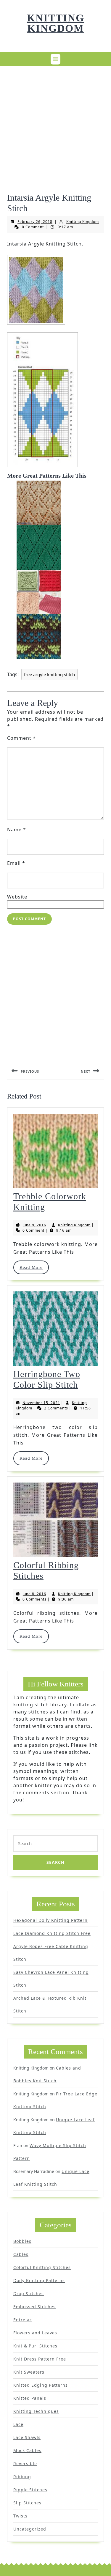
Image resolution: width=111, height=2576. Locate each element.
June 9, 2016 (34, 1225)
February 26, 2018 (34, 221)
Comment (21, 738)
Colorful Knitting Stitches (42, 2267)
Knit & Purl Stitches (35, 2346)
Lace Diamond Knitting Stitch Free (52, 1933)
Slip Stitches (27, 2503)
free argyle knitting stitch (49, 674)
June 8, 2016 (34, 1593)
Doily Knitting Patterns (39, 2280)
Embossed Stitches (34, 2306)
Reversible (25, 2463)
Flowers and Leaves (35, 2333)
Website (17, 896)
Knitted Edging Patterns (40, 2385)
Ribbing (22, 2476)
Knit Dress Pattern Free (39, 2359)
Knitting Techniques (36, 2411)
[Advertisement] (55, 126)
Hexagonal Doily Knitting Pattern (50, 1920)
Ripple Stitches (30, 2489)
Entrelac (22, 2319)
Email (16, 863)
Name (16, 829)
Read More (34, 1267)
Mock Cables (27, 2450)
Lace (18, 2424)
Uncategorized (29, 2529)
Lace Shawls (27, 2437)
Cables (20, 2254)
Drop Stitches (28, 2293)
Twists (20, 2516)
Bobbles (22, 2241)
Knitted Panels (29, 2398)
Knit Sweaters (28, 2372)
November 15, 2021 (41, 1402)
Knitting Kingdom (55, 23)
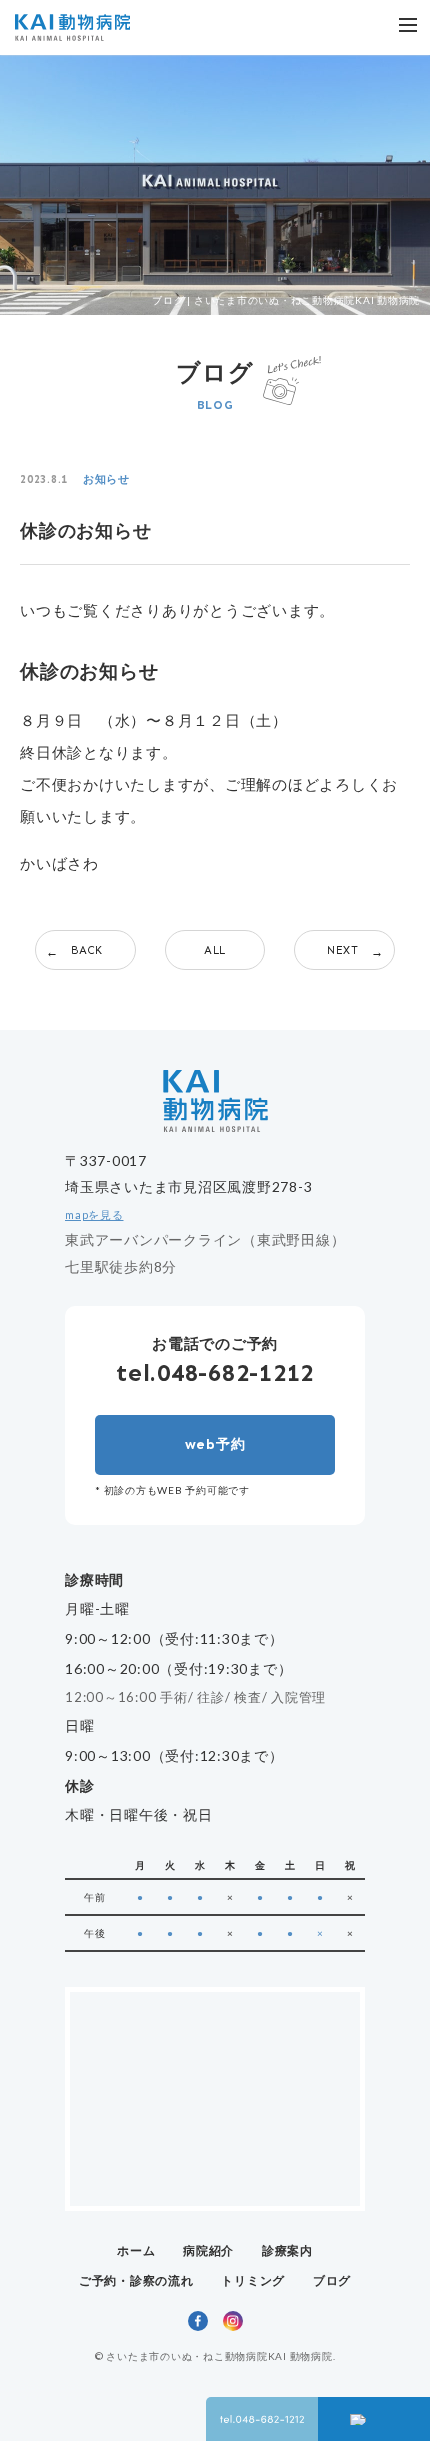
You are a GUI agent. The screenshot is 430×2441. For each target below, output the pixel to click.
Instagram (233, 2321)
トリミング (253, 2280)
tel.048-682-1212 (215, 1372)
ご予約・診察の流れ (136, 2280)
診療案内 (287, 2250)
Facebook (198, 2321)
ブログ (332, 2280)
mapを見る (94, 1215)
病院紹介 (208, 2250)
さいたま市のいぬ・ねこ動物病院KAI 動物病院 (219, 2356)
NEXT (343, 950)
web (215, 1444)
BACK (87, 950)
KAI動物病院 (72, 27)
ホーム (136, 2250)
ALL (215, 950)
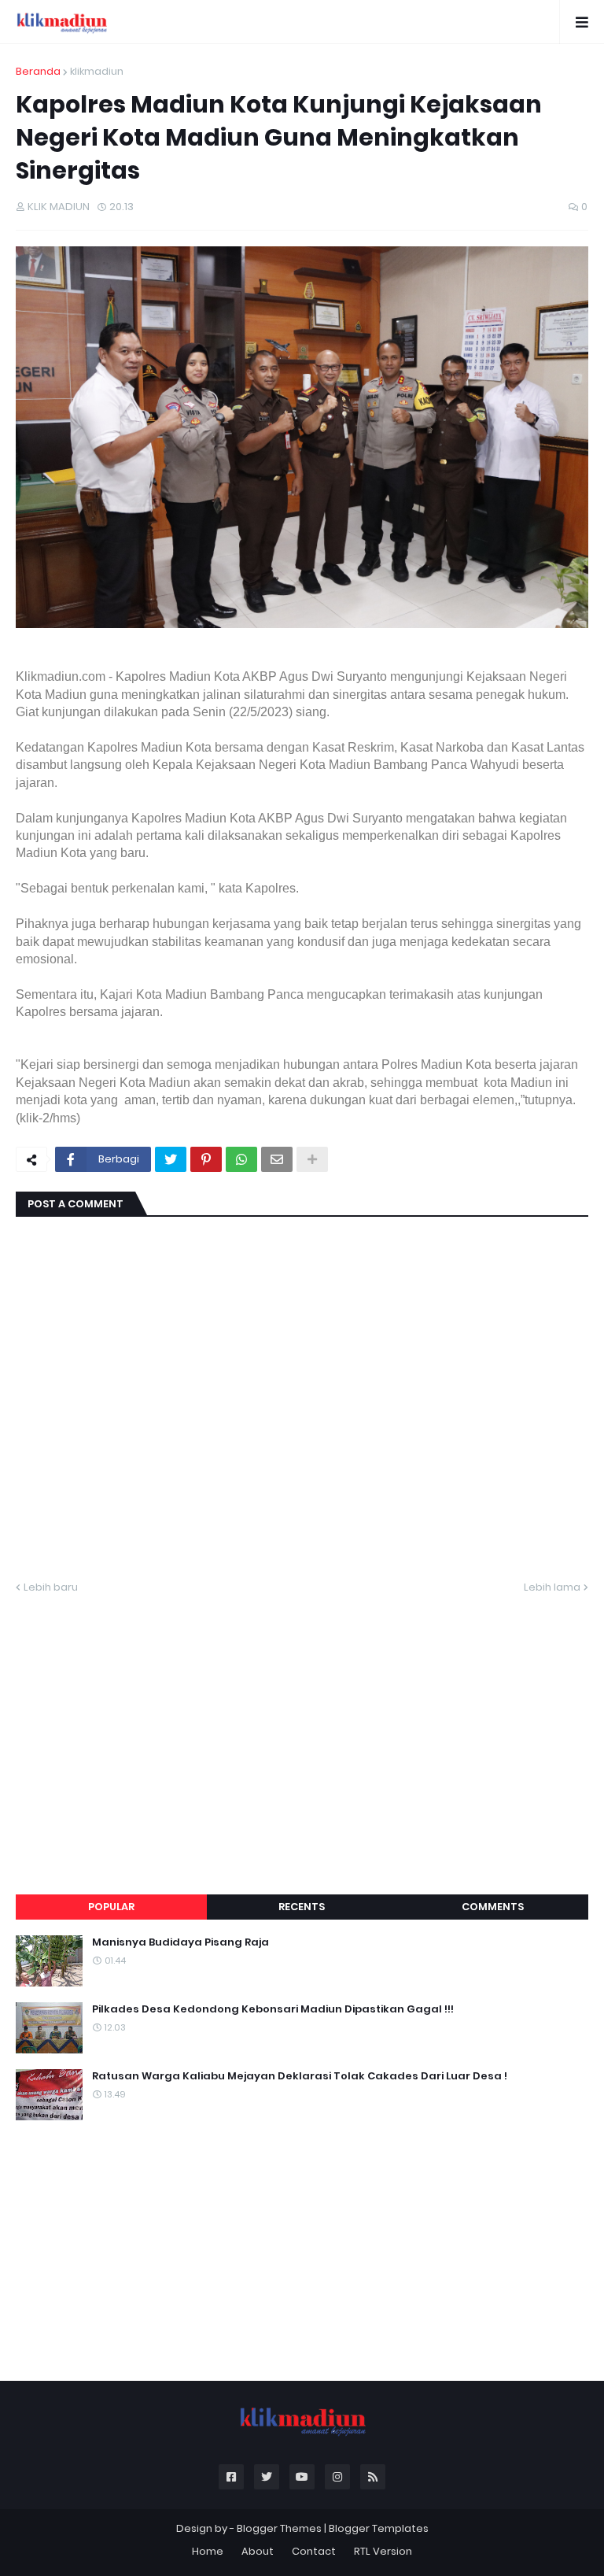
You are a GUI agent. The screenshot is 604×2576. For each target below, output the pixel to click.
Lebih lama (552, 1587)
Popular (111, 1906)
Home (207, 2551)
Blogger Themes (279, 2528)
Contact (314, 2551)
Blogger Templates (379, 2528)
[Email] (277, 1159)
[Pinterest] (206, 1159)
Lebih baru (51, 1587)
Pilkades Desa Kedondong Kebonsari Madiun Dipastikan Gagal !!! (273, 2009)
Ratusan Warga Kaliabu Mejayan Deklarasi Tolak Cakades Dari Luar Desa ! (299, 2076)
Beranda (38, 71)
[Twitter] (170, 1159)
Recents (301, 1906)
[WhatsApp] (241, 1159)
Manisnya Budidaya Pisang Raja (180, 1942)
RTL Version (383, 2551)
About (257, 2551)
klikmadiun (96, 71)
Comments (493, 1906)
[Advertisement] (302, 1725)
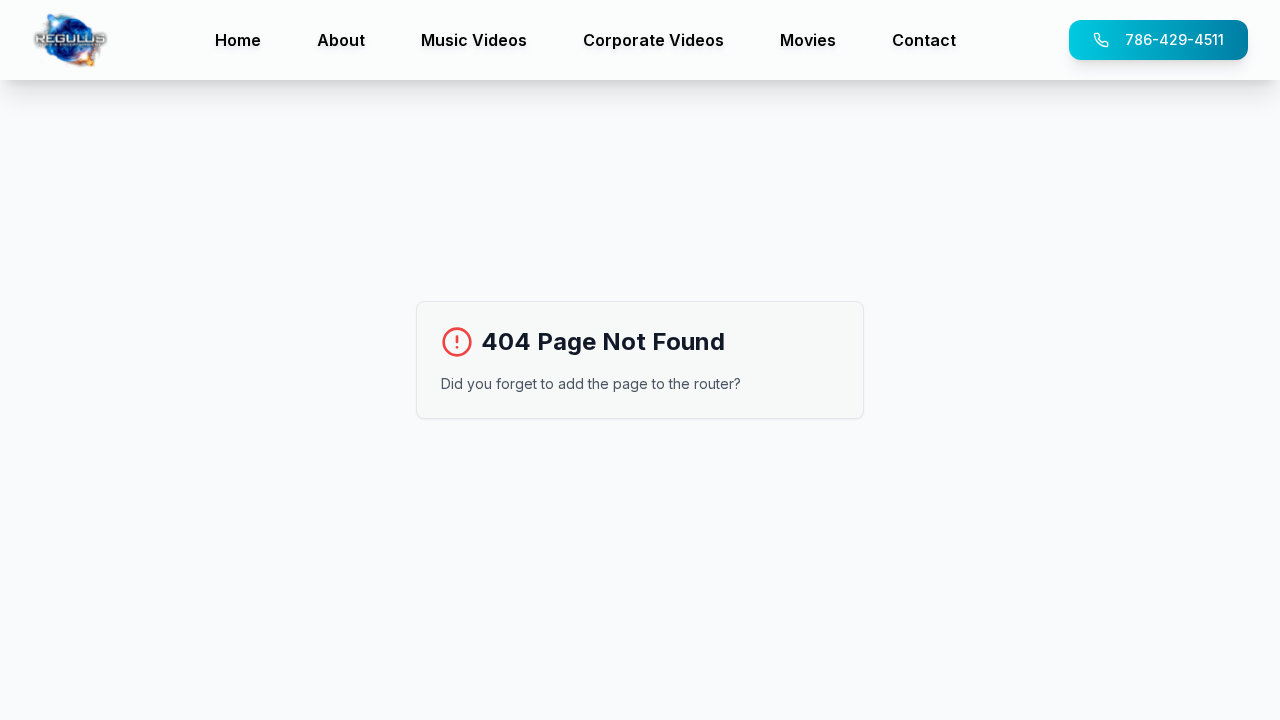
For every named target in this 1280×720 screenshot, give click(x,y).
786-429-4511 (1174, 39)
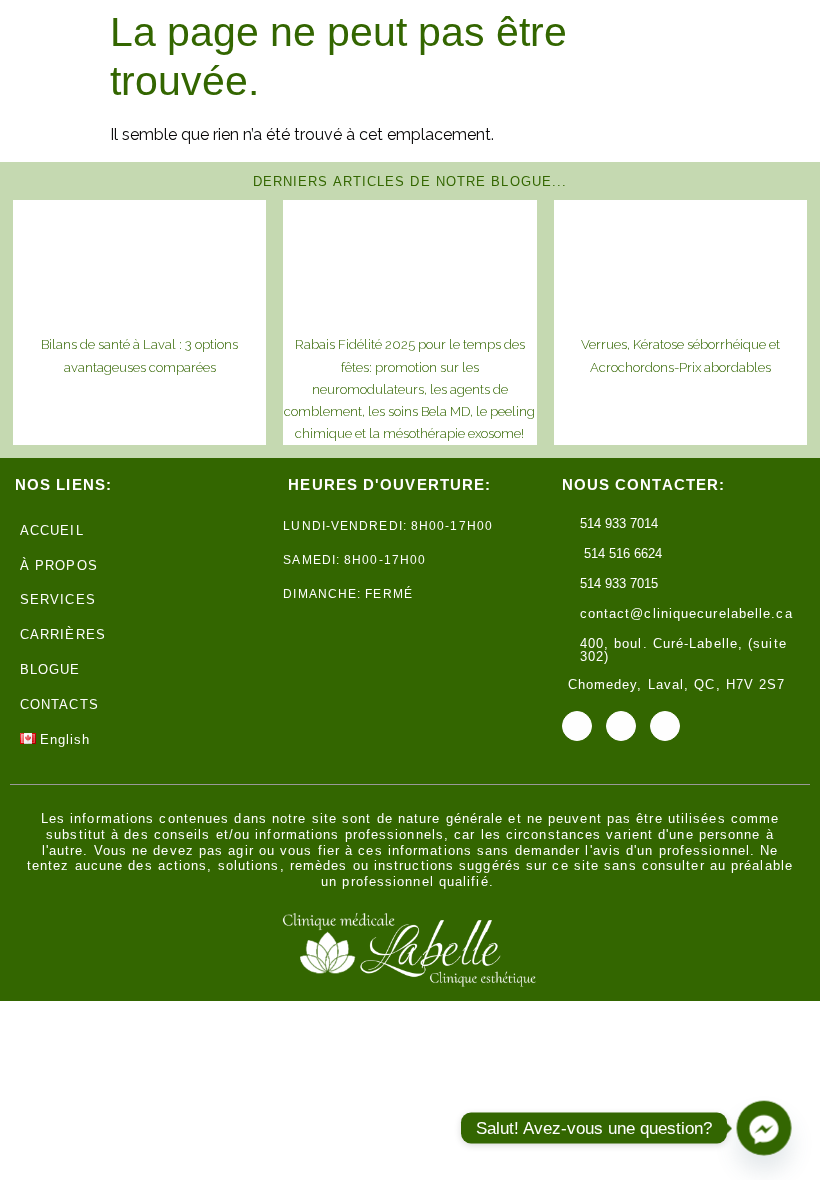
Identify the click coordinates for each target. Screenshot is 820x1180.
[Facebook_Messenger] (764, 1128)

Required action → Once the line with "mapを見る (94, 1215)" is found above, transcribe each line from it through the line with "You are a GUI agent. The screenshot is 604×2576.", exactly, and omit the pictures.

Written answer →
mapを見る (94, 1215)
病院紹介 (208, 2250)
さいたま市のいぬ・ねこ動物病院KAI 動物病院 (219, 2356)
NEXT (343, 950)
web (215, 1444)
BACK (87, 950)
KAI動物病院 (72, 27)
ホーム (136, 2250)
ALL (215, 950)
You are a GUI agent. The screenshot is 604×2576. For each target below, output the pixel to click.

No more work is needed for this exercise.